Under the current system, it is all but impossible to get student loans wiped out through bankruptcy, unlike most other forms of unsecured debt such as credit card and medical bills. Legal experts believe that this is creating a generation of Americans who are unable to get out from under the crushing weight of college debt.
If borrowers don’t have the money to repay their debt, and the debt is not dischargeable, they will never be able to participate in the credit economy. They are effectively, off the economic grid, and will never be able to put “new” money into the stream of commerce.
A substantial chunk of student loan debt has been a growing fact of life for many Americans. According to the Consumer Financial Protection Bureau, total student loan debt is nearing a whopping $1.2 trillion, which exceeds total credit card debt by more than 28 percent. Forty-five percent of American families now have student loans, according to a recent report released by the Center for American Progress. These studies and statistics showed the increase of student loans caused students to delay other significant life purchases like homes, cars, and even major life milestones like marriage and starting a family.
The idea that if you go to college, you’ll be able to get a job, and you’re on your way in life is no longer realistic. Because education has gotten to be so expensive, many people come out of college with $50,000 to $100,000 in student loan debt. This fact, in combination with high unemployment rates has relegated many graduates to a new, and potentially permanent underclass.

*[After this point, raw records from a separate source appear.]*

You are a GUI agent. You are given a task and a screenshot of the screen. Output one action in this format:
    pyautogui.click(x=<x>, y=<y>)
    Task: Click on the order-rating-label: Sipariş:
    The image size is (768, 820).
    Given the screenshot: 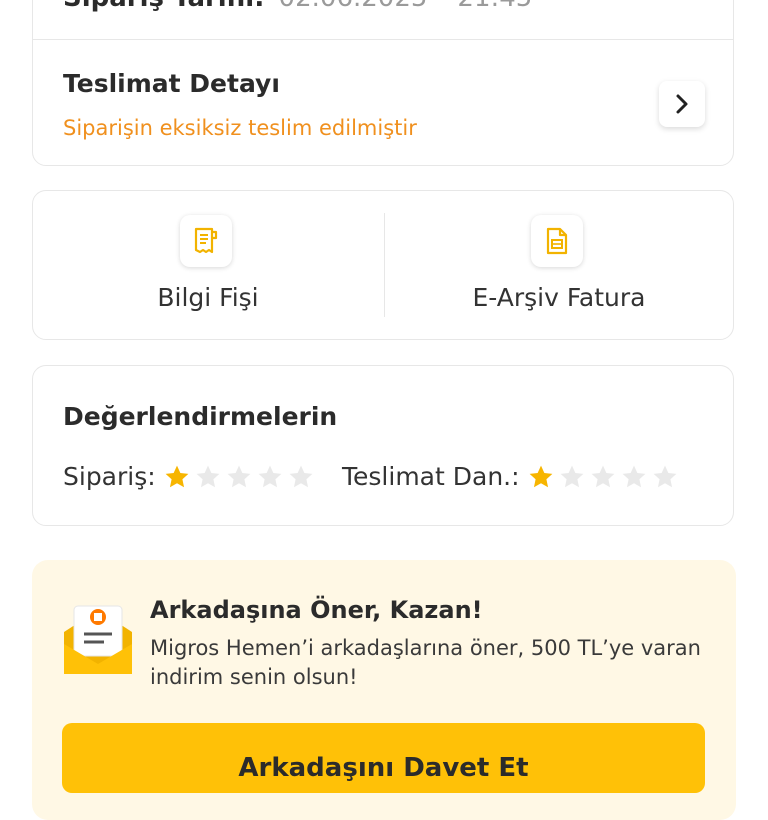 What is the action you would take?
    pyautogui.click(x=110, y=476)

In bankruptcy, a borrower can wipe out most of his unsecured debt entirely (Chapter 7), or repay a portion of it over three to five years (Chapter 13). This gives what bankruptcy practitioners and courts have called a “fresh start.”
But the ability to discharge student loans in bankruptcy has been whittled away over the years to the point where now the borrower has to prove that any student loan, even a privately issued one, would cause an “undue hardship” to them in order to get it discharged. Whether a debtor can prove this or not may depend completely on which state the debtor lives in, as the Supreme Court has not provided guidance on what the standard means, and courts interpret it in different ways.
Experts have proposed a number of fixes that would help out borrows stuck under unmanageable debt burdens. Some have proposed allowing all private loans to be dischargeable. Another possibility that has been mentioned by bankruptcy law experts is allowing bankruptcy courts to value a debtor’s student loan at its fair market value, which is what another investor would be willing to pay to buy the loan off the original lender, and discharge anything above that value. A similar process is currently available to some debtors on their mortgages in bankruptcy.
But given the enormity of the student loan problem, even experts who propose bankruptcy reform think other issues must be addressed to control costs and make student loans a good bargain for young borrowers.